_Given problem_
Filter the data below down to the lines that contain the string "Instruction", matching case exactly.

Data for finding displayed items
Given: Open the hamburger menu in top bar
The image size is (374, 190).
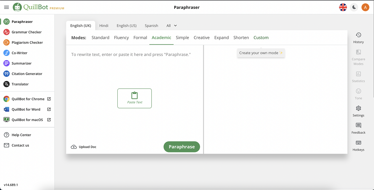Looking at the screenshot, I should click(x=7, y=7).
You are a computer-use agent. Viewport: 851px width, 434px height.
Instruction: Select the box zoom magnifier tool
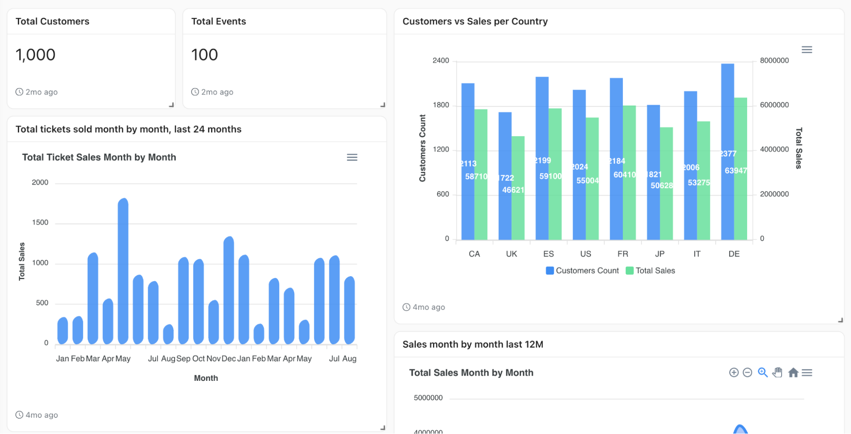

_Task solution_
Instruction: Select the box zoom magnifier tool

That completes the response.